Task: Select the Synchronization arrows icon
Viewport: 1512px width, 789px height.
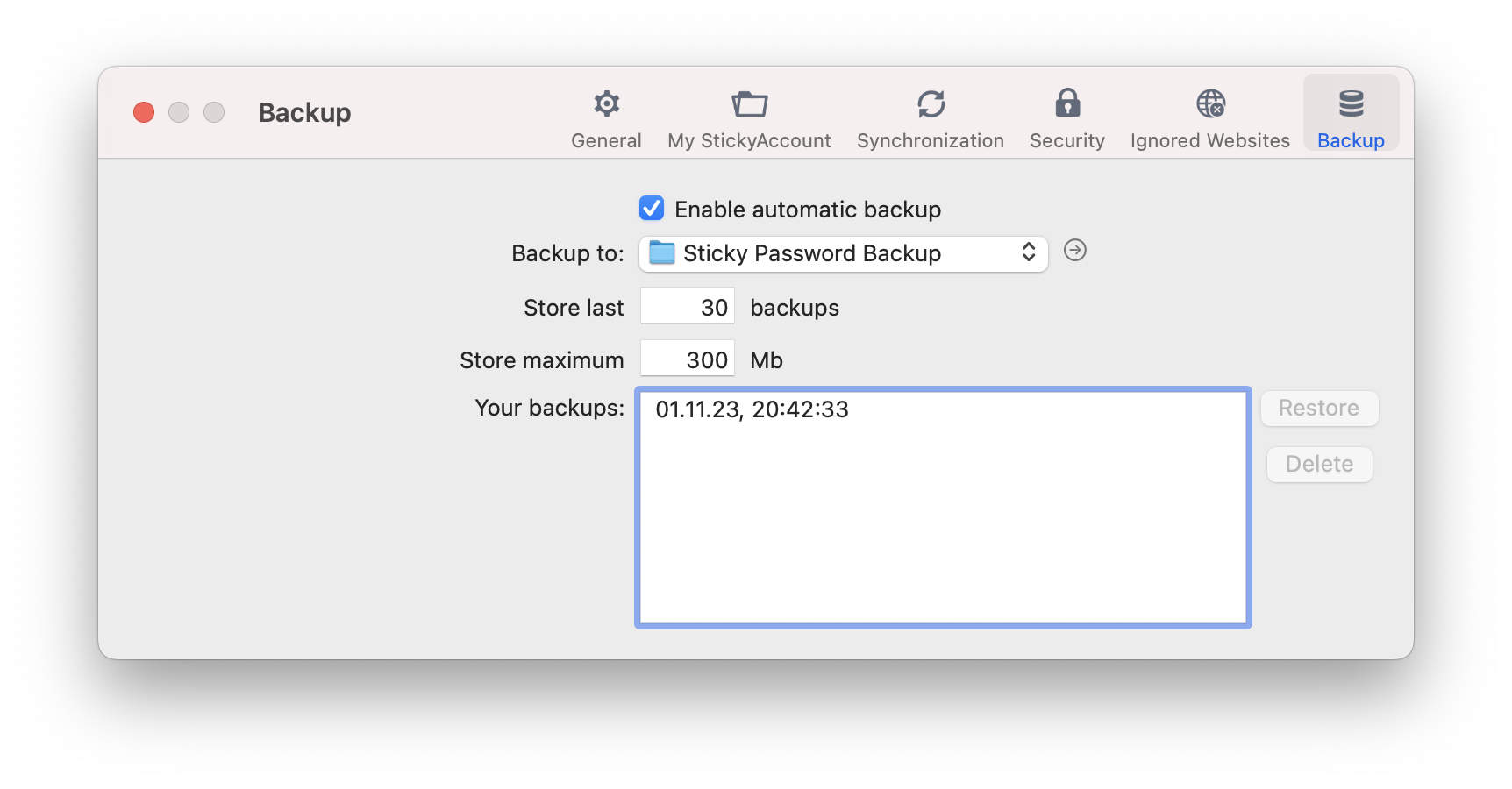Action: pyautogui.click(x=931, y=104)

...

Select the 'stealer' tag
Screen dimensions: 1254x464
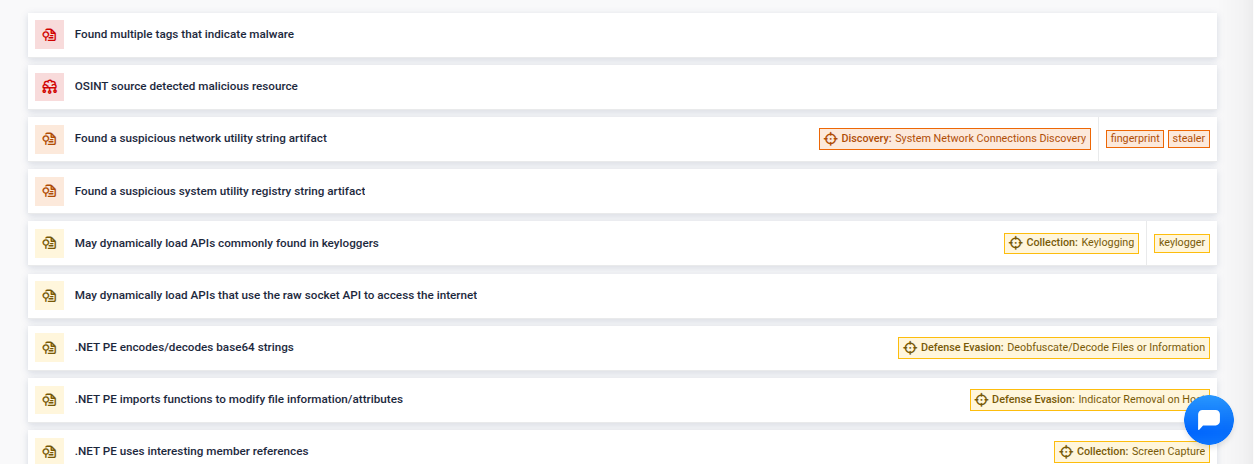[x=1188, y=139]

ABOUT THIS TASK: Please work out how many lines of the data include the string "Select" and reply with the number alone.

RESULT OF THE EXERCISE: 2